La précédente production de Christof Loy au Festival de Salzbourg (2009) – Theodora, un oratorio de Haendel – avait recueilli à juste titre les suffrages du public comme de la presse. Le principe, fort simple mais d’une rare efficacité, consistait à respecter au départ la forme oratorio (un chœur et des solistes assis sur des rangées de chaises devant un orgue gigantesque) puis à s’en écarter progressivement grâce à une direction d’acteur inventive collant au texte. L’idée saugrenue lui est venue d’appliquer la même recette à La Femme sans Ombre. En dépit du beau décor de son partenaire Johannes Leiacker, ce système ainsi transposé produit l’effet inverse de celui recherché, mettant tout en aplat. L’action se déroule à la Sofiensaal (ancien établissement de bains viennois des années 1880 transformé durant les années cinquante en salle de concert et en studios d’enregistrement) où l’on assiste à un enregistrement de la Femme sans Ombre. Pour légitimer son choix, le metteur en scène s’est cru obligé de donner dans le programme l’explication détaillée de l’action telle qu’elle se déroule sur scène, ce qui ne fait que confirmer l’aberration d’une telle lecture. Le public, si familier des opéras de Strauss, se voit condamné à assister au défilé des chanteurs devant les micros. Comment ne pas se sentir floué d’avoir dépensé une si grosse somme pour assister à un opéra en version de concert ? La salle au quart vide après le deuxième entracte en témoigne.
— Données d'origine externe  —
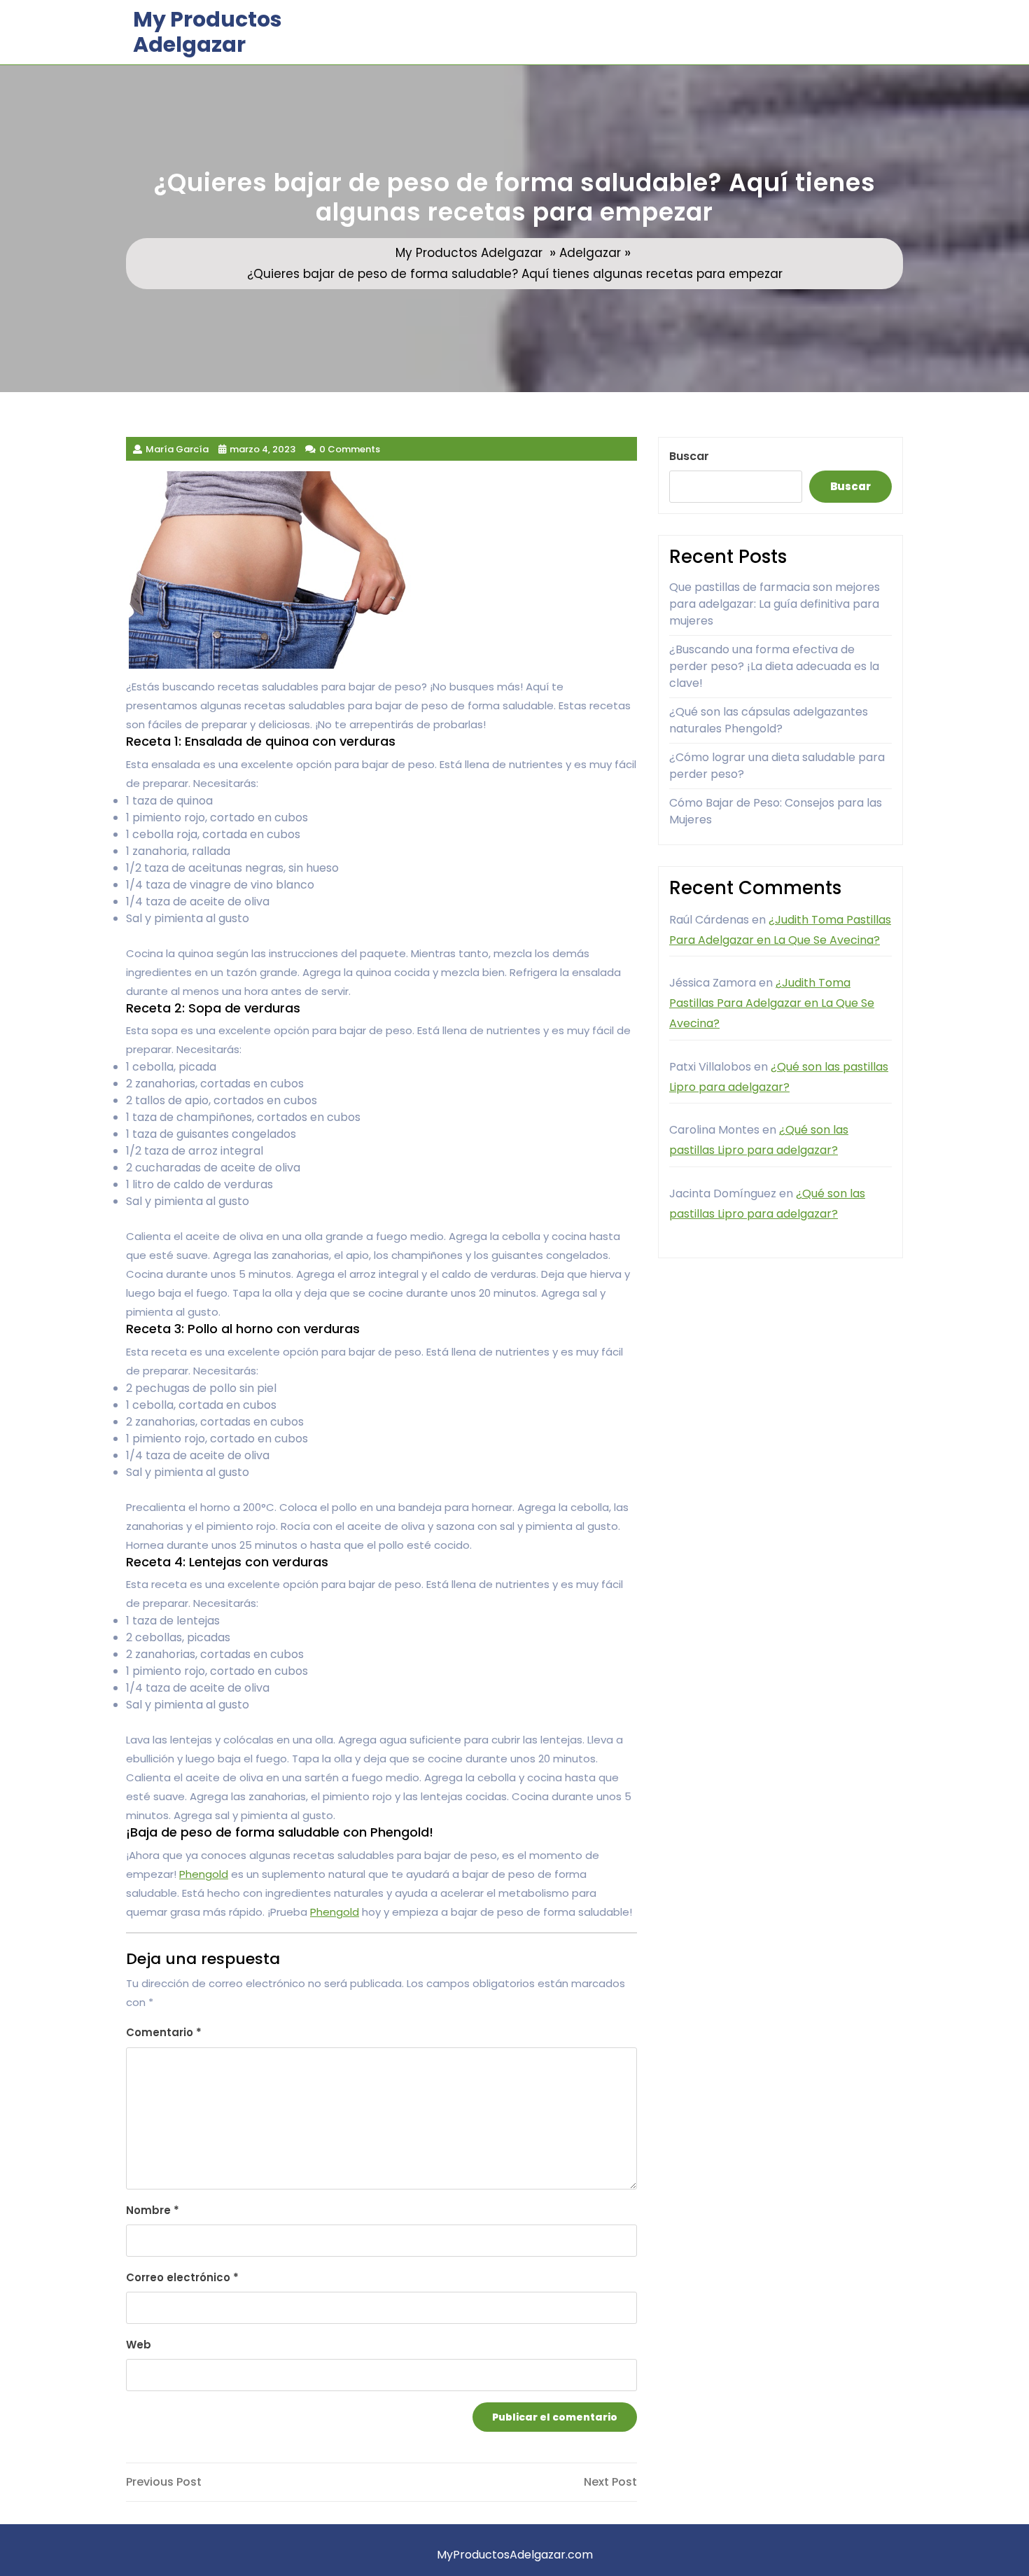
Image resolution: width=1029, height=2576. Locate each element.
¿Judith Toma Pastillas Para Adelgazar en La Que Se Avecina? (771, 1003)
Ce ratage scénique est largement compensé par la magnifique interprétation de cette œuvre trop peujouée. La direction de Christian Thielemann ne démérite pas, comparée à celle de deux de ses illustres prédécesseurs au festival de Salzbourg : Clemens Krauss en 1932 et 1933 et Karl Böhm en 1974 et 1975 (l’interprétation de Georg Solti, en 1992, étant en revanched’une consternante médiocrité). Ce grand musicien domine parfaitement la partition, sa préférée dans le répertoire straussien, qu’il exécute dans son intégralité, ce qui est déjà exceptionnel. Au III, le quatuor Nourrice/Messager/Barak/Femme de Barak habituellement coupé rend plus pathétique encore le renvoi de la Nourrice, tandis que l’impressionnant mélodrame de l’Impératrice devant la fontaine de vie met l’accent sur son humanité, désormais acquise. Thielemann fait revivre dans la fosse l’univers féérique du « dernier opéra romantique allemand » (le mot est de Strauss) expulsé par Loy de la scène. Grâce à une large palette de nuances et à une construction sans faille, il oppose la clarté de l’univers céleste de l’Impératrice, proche selon lui de la musique de Debussy, à l’obscurité du monde humain, caractérisée par un retour à la bitonalité et aux dissonances de Salomé et au déchaînement des forces du mal qui structure la partition d’Elektra. Il galvanise le Wiener Philhamoniker, à son sommet, au point qu’à l’issue du spectacle cet orchestre, réputé pour la rigueur de ses exigences à l’égard des chefs invités, refuse à son invitation de se lever pour saluer et l’applaudit longuement et chaleureusement !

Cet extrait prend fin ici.